Now come Harvey Weinstein and #MeToo. Flagstaff, like most of America, doesn’t have any bigshot Hollywood producers offering big movie roles subject to sexual blackmail. But the nationwide response to #MeToo indicates that sexual harassment in the workplace and on the streets is pervasive to the point that women aren’t going to be silent anymore.
The Daily Sun reached out to #MeToo participants from Flagstaff and has published a sampling of their stories today. There is no single thread – the behaviors the women recount include fondling, coercion, unwanted touching and catcalling. Sexual assaults (as defined by law) in these posts are rare. But the abuse of power and crossing personal boundaries with impunity has the same effect of humiliation and disempowerment, and no one reading these stories could dispute that it’s happening in Flagstaff today.
This region has actually been sensitized to high-profile workplace harassment for several years as details of the misconduct by Grand Canyon National Park’s river rafting unit came to light. Women who complained about the abusive behavior were ignored for years – it finally took a new, female director of the Interior Department, Sally Jewell, to crack down, up to and including the park superintendent.
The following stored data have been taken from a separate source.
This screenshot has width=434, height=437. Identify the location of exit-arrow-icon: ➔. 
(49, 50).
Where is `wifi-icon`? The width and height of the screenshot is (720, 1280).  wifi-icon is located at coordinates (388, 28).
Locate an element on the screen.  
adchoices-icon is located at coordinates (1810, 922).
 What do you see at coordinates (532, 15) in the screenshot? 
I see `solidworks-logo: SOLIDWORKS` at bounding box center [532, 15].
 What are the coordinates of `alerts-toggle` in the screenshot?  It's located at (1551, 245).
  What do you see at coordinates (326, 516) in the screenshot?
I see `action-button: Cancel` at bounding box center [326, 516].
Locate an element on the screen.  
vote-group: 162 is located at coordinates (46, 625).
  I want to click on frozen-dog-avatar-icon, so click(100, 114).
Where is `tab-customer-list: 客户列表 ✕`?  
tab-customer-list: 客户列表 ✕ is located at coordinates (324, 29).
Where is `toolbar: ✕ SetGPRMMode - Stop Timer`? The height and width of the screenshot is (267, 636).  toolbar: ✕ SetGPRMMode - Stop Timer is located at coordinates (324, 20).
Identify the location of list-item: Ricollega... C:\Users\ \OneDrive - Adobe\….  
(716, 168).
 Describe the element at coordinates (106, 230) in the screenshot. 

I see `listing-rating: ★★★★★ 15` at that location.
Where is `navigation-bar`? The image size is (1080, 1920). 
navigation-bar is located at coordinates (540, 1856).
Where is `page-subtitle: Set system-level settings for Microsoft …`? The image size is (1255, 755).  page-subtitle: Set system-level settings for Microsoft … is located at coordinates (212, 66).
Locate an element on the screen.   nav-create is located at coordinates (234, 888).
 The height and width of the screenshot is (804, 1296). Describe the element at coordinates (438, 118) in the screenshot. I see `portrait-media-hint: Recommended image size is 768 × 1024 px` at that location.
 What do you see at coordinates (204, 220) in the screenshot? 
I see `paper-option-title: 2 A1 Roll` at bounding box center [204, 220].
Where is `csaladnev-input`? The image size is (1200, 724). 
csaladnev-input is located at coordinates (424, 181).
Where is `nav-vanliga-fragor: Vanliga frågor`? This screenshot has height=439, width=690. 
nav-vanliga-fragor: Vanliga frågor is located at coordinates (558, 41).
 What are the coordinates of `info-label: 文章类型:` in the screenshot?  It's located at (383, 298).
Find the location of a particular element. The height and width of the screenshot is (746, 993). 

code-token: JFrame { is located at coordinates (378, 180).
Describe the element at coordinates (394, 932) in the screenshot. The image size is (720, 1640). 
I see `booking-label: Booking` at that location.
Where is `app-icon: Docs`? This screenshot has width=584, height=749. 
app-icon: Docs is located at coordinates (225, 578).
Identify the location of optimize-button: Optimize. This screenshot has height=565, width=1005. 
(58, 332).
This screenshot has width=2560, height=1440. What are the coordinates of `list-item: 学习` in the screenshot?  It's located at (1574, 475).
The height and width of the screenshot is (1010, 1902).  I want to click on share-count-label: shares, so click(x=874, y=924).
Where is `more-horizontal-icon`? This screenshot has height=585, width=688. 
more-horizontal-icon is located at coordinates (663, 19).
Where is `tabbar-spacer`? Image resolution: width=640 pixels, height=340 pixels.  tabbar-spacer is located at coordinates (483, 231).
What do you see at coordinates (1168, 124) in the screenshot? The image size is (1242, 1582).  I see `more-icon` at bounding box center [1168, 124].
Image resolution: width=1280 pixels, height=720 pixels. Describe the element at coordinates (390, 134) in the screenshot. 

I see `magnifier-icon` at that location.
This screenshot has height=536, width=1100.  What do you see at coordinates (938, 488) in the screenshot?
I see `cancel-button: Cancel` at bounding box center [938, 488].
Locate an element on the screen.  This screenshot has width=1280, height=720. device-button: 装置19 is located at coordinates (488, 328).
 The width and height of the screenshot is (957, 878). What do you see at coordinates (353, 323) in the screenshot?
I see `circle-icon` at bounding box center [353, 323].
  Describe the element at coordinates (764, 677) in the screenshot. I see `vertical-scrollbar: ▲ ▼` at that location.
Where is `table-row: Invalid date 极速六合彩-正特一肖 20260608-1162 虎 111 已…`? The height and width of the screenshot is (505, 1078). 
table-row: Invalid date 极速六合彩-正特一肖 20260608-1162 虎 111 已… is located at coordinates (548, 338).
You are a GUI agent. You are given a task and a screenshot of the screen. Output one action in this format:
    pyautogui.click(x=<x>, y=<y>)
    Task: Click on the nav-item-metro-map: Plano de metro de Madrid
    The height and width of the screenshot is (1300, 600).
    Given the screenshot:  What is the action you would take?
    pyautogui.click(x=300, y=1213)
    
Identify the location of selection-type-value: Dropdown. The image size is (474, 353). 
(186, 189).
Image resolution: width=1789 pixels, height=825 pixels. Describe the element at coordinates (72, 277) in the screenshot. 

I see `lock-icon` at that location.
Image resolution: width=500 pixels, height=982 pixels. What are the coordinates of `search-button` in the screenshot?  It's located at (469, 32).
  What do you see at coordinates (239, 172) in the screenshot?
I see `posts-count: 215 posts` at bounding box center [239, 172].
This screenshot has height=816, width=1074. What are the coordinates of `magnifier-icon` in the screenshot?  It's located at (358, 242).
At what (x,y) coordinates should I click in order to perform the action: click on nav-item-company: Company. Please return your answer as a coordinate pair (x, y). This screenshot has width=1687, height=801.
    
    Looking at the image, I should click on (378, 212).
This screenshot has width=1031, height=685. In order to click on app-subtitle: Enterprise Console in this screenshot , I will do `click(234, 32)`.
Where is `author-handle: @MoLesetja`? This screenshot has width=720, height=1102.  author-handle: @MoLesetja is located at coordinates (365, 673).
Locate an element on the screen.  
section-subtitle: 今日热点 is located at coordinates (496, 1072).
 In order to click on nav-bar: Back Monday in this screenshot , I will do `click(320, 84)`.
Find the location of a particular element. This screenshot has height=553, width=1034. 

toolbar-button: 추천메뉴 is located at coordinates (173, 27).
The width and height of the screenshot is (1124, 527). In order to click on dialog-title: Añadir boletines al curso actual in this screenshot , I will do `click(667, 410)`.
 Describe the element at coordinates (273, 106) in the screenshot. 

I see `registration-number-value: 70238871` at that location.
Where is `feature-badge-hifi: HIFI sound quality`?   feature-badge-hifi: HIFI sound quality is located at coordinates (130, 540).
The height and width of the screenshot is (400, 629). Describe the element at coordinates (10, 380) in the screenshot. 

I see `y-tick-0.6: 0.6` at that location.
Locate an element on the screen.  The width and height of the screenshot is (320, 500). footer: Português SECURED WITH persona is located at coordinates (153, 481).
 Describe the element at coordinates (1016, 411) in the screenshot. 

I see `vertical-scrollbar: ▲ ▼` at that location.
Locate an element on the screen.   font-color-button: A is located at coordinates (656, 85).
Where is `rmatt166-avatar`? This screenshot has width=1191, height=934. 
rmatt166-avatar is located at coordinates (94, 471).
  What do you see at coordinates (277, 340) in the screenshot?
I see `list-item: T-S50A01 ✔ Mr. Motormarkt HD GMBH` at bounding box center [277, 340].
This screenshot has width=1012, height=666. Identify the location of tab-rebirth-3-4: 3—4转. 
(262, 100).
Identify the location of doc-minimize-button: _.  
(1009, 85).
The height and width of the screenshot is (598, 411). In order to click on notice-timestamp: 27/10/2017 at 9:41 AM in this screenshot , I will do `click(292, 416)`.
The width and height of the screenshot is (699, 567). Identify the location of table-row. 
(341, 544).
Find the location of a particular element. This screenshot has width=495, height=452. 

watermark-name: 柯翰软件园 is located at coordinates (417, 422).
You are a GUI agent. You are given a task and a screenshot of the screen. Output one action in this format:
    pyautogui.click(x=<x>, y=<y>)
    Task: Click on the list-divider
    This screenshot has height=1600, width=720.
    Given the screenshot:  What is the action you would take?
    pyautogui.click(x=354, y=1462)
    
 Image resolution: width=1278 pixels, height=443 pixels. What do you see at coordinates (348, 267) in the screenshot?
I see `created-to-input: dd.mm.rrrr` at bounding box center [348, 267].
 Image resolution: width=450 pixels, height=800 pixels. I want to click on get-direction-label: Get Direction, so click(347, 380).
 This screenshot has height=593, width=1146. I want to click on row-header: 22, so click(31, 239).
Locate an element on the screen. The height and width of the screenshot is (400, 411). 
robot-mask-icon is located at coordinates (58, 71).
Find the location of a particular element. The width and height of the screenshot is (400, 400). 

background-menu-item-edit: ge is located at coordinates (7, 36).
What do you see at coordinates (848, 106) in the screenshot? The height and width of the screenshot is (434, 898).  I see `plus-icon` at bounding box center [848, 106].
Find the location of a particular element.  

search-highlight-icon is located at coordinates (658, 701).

As we report today, Grand Canyon has a new female park superintendent who takes reports of sexual harassment personally. Christine Lehnertz rose through the ranks of the male-dominated Park Service, experiencing her share of catcalls, leering and unwanted touching. A recent Park Service survey found 58 percent of female employees under the age of 25 reported being sexually harassed, a level Lehnertz says is incompatible with an institution often called “America’s Best Idea.”
Ironically, even as reports grow of pervasive hostile work environments for women in a host of government agencies, including Congress, Lehnertz is the fourth woman in as many years to take on a top land management job in northern Arizona. As we report today, women now oversee the Kaibab and Coconino national forests as well as the Flagstaff Area National Monuments.
That has to be positive news for the young women coming up the ranks behind them, especially as more graduate with degrees in natural resource fields and take jobs in traditionally male land management agencies. Changing the culture of an agency has to start with sensitivity at the top, and female managers are likely to know first-hand what it takes to get that job done.
Finally, we report today a rise in sexual assaults in the region, or at least in the number of women seeking help through Northern Arizona Care and Services After Assault (NACASA). This may be a factor of heightened awareness of the services available in greater Flagstaff to victims of sexual assault, including a tripling of forensic intake examiners. There have already been 141 exams with two months left to go in 2017 vs. 135 for all of last year.
The disconnect comes in the cases police wind up charging – in Flagstaff, only about a third of the exams are recorded as formal sexual assaults. That’s due in part to stricter legal definitions of sexual assault, including between spouses, that are not applied when women seek help from NACASA. We’d urge women who have been victimized by violence, abuse and harassment to seek out those services and others that we list elsewhere in today’s edition. #MeToo can be a powerful tool on behalf of solidarity and awareness. But it takes an entire community to make change happen.